Nursing Implications
Nurses are at the fore front of any medical treatment. A registered nurse, a public health nurse especially, must take a leadership role in dealing with this epidemic. There is a lot of scientific literature already published and documented; and is known to the population of at least the developed countries; however, a big challenge is the society’s inability to act on that knowledge (Berkowitz, 2009). Nurse should take this factor into consideration and take the opportunity for both advocacy and action in changing the mindset of society. A nurse should always have one thing on mind – “Prevention is better than cure”. Accordingly, she should take steps towards prevention of childhood obesity. She may need to assess the kind of prevention strategy most appropriate for the child, family, and community. Nurses in community-based settings are in a good position to take action of prevention strategies (Berkowitz, 2009)
Conclusion
In conclusion, childhood obesity is an important health problem in many parts of the world, especially the developed western nations.

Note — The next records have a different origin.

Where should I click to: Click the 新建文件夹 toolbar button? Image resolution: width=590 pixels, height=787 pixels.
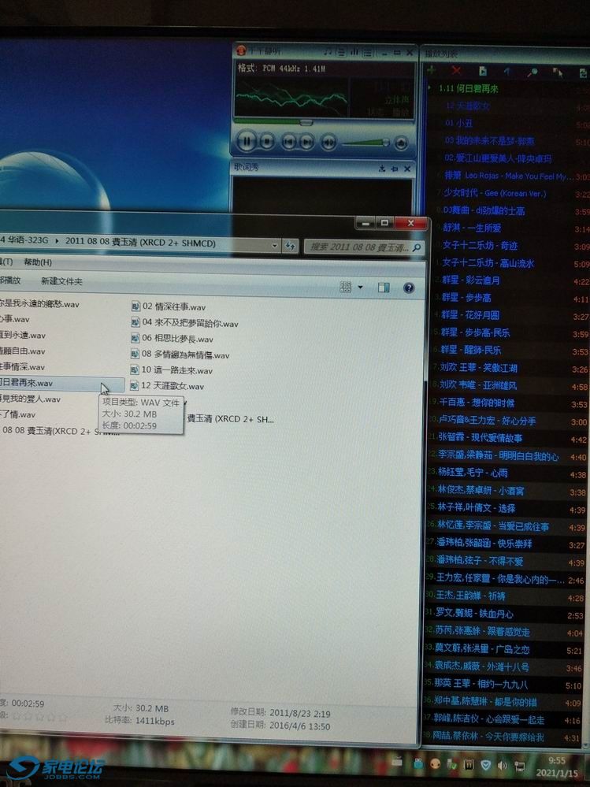(x=61, y=281)
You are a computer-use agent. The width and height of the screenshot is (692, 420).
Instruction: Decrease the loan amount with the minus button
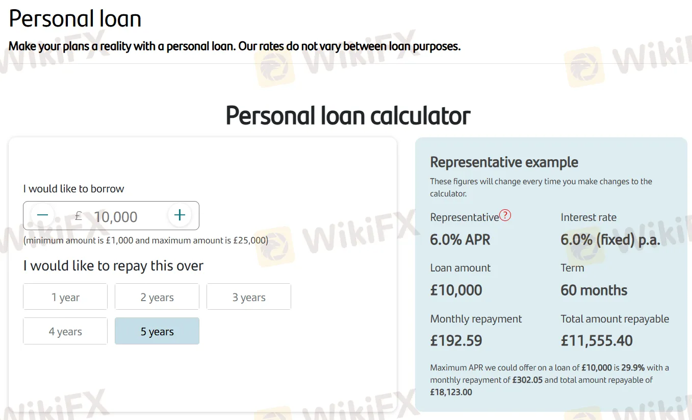tap(42, 215)
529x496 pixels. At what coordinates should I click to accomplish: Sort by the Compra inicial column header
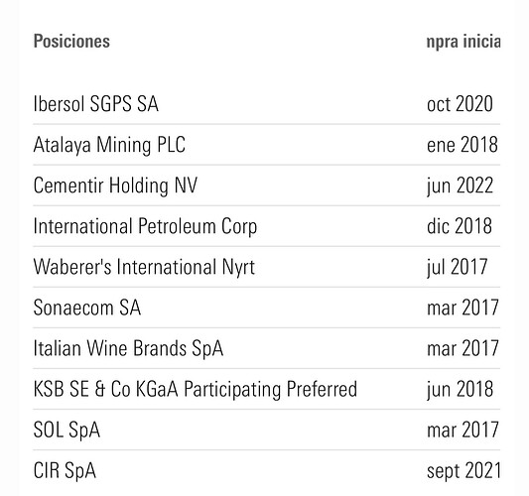point(463,42)
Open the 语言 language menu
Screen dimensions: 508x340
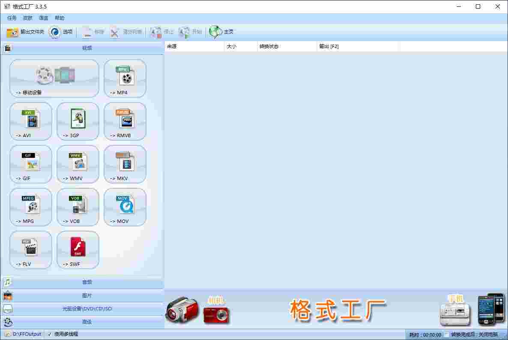click(x=43, y=18)
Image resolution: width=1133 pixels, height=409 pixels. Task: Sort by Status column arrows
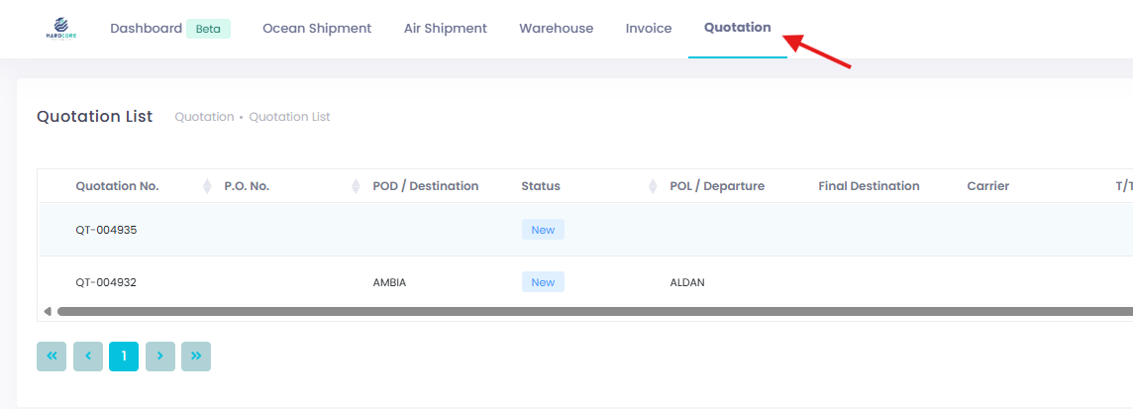point(653,186)
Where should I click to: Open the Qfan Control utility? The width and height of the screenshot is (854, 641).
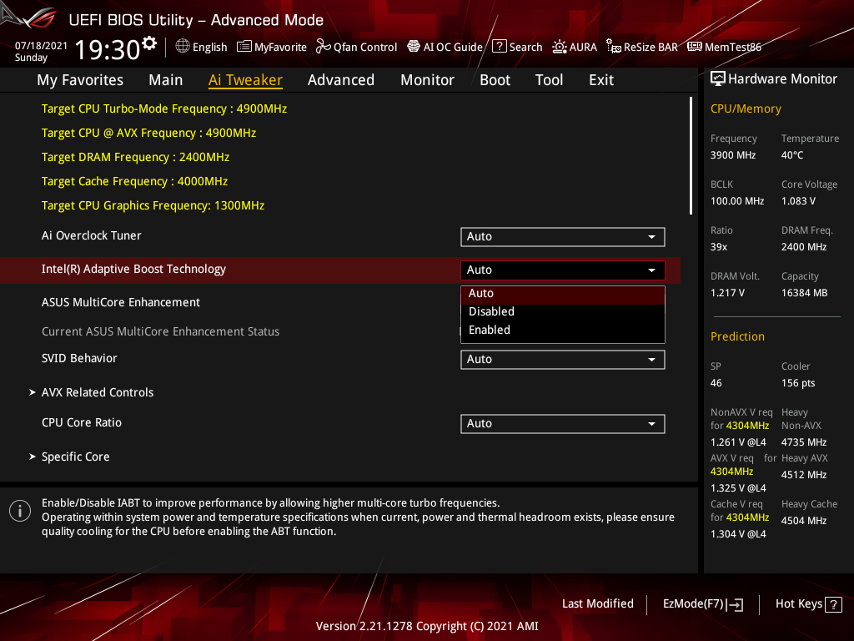(356, 47)
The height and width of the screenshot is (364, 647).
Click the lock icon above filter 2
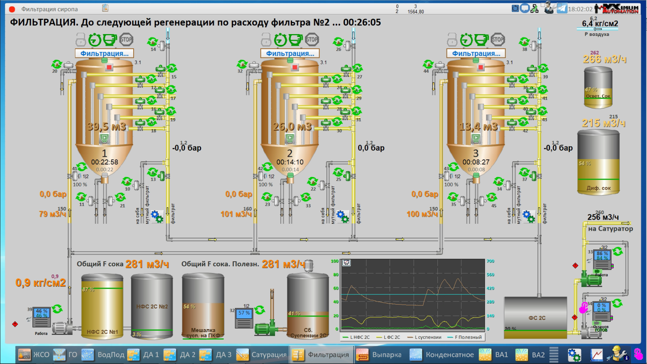point(266,39)
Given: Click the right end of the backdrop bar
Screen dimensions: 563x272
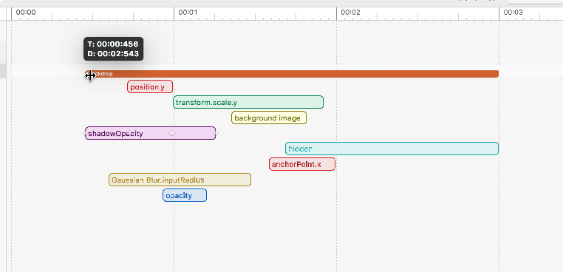Looking at the screenshot, I should tap(497, 74).
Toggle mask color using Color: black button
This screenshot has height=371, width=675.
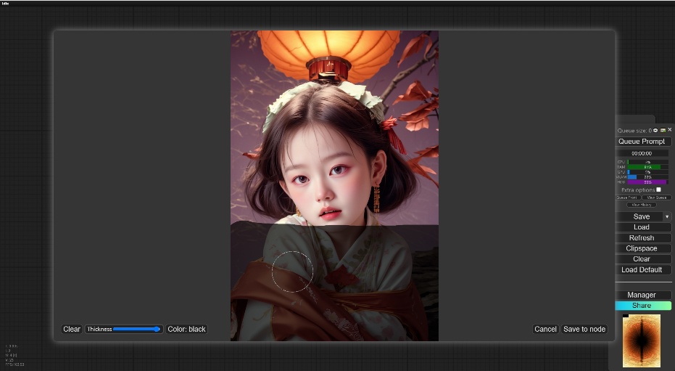click(x=187, y=329)
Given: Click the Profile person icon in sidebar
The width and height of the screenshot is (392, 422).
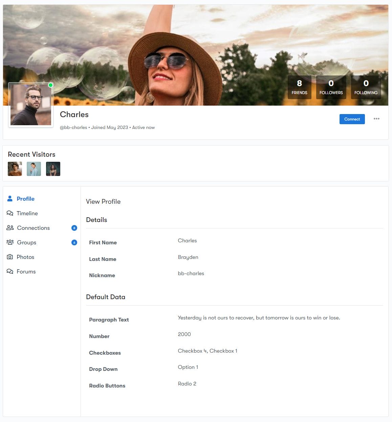Looking at the screenshot, I should 10,199.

It is a condition that may significantly contribute to conditions such as diabetes and hypertension particularly later in life. Therefore, primary prevention of the condition in childhood itself is essential to prevent development of serious illness later in life. Nurses being at the forefront of healthcare can help the children and their families by providing advice on healthy eating habits and importance of physical activity. To do this, nurses should take a whole – family approach. Recommendations to tackle the problem are provided by many bodies like the USPSTF, AHA, and AMA. All recommendations are aimed at preventing obesity in children and adolescents; and stopping the epidemic from spreading. The recommendations need to be taken into consideration at an individual level as well as population level. Nurses, especially, can play a larger role in achieving this goal.